● **Action item**: Exact wording is needed for every line from the one holding "Screen dimensions: 767x522" to the end of the records below; write those lines out and omit the pictures.

────────

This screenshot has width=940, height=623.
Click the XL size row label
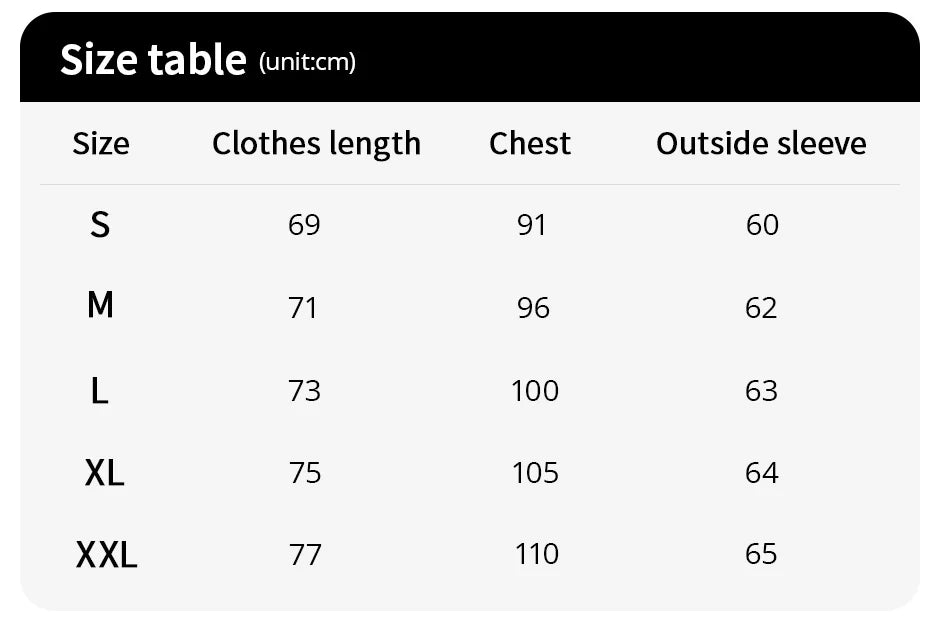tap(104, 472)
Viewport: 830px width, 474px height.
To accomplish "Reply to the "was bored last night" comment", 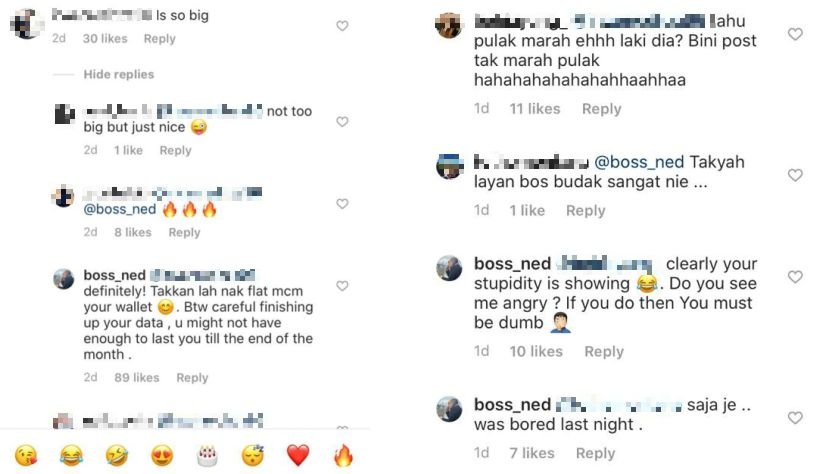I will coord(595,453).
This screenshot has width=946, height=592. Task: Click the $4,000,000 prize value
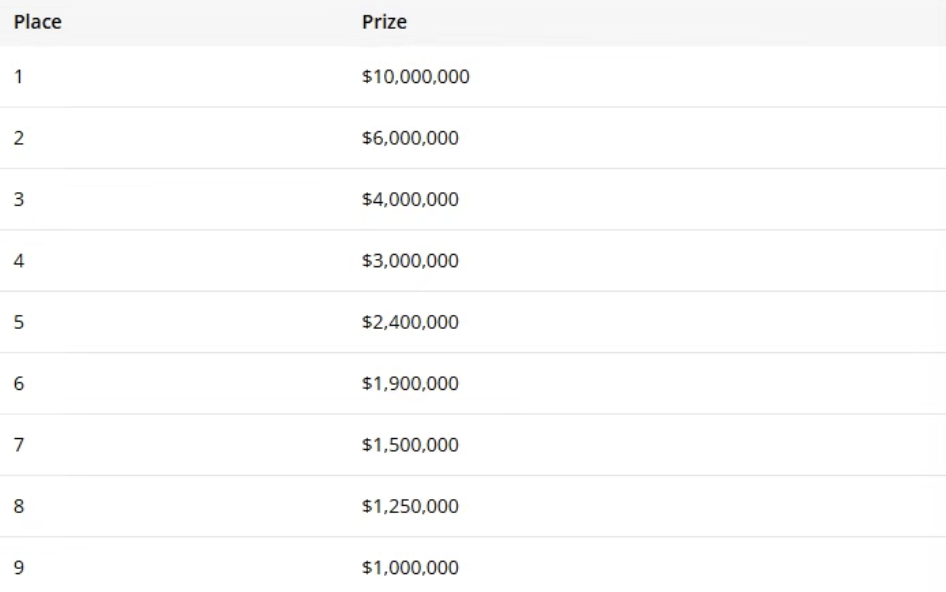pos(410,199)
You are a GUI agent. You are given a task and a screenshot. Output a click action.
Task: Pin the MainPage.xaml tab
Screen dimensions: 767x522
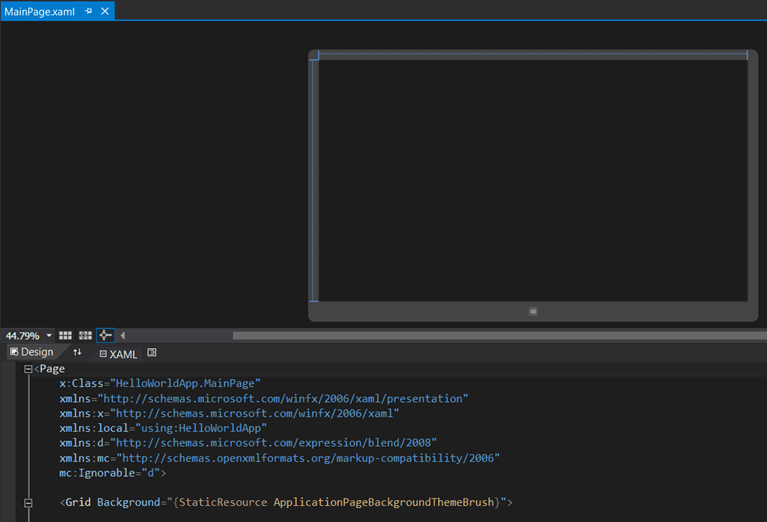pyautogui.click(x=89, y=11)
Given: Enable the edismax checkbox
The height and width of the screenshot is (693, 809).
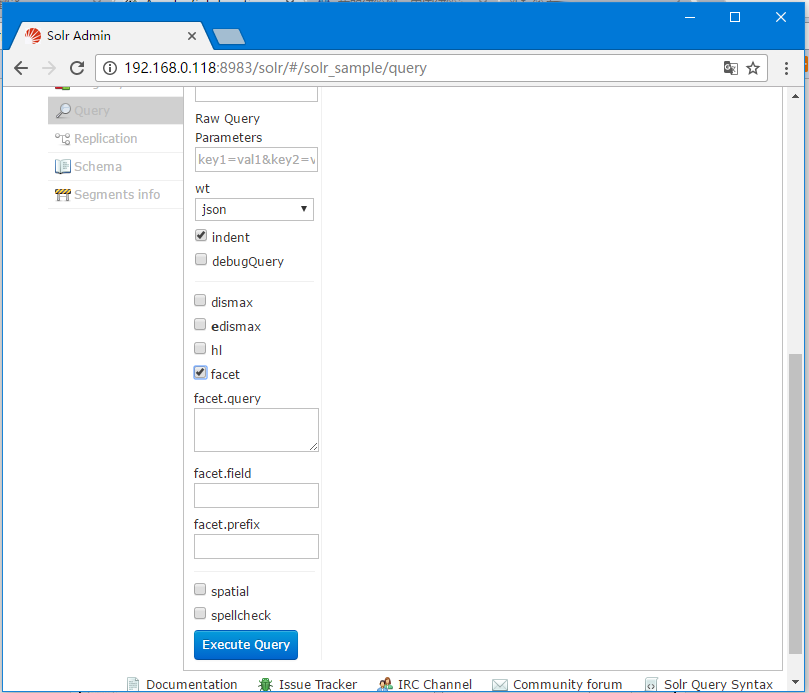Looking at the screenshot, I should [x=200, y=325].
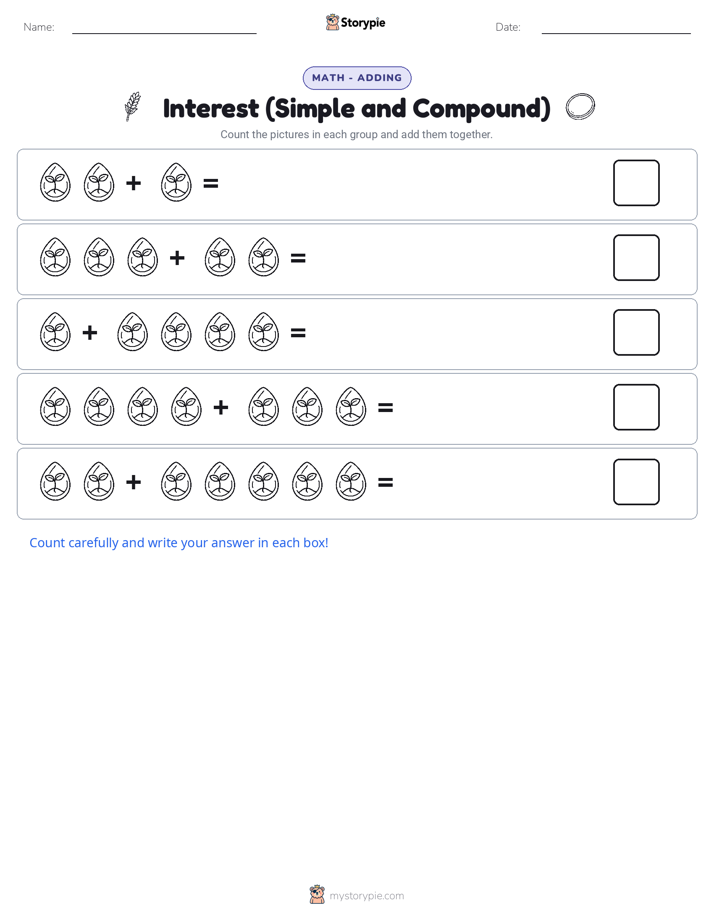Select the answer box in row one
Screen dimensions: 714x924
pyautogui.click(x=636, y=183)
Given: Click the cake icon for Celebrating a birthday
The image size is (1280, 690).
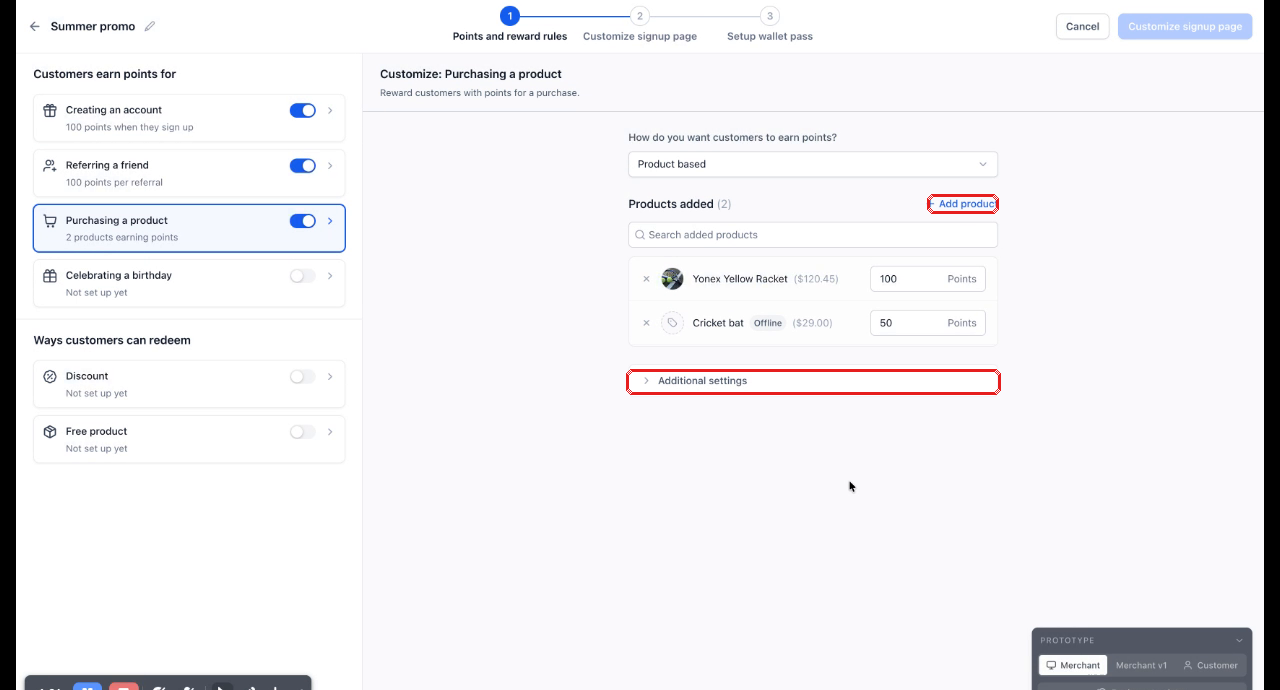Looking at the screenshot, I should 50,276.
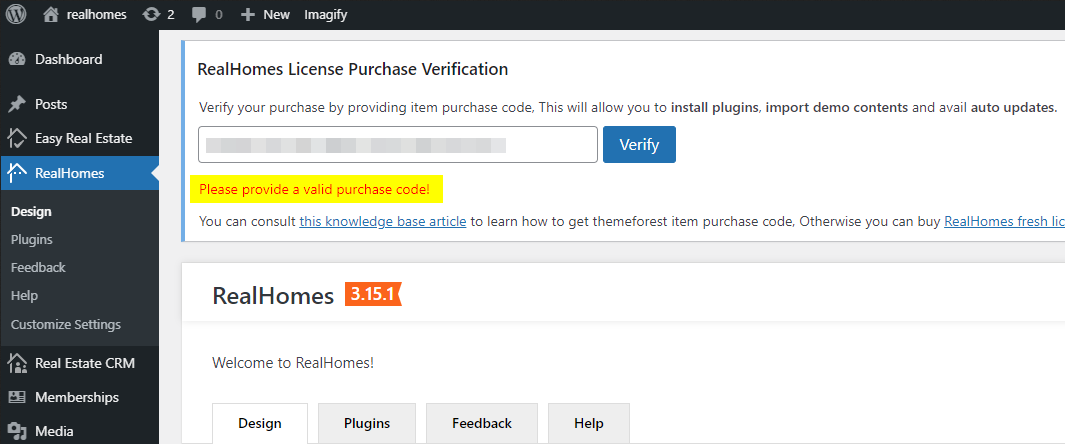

────────

● **Written solution**:
Screen dimensions: 767x522
pyautogui.click(x=89, y=11)
Given: Enable the edismax checkbox
The height and width of the screenshot is (693, 809).
Looking at the screenshot, I should [x=200, y=325].
Select the answer box in row one
Screen dimensions: 714x924
pyautogui.click(x=636, y=183)
Given: Click the cake icon for Celebrating a birthday
The image size is (1280, 690).
Looking at the screenshot, I should 50,276.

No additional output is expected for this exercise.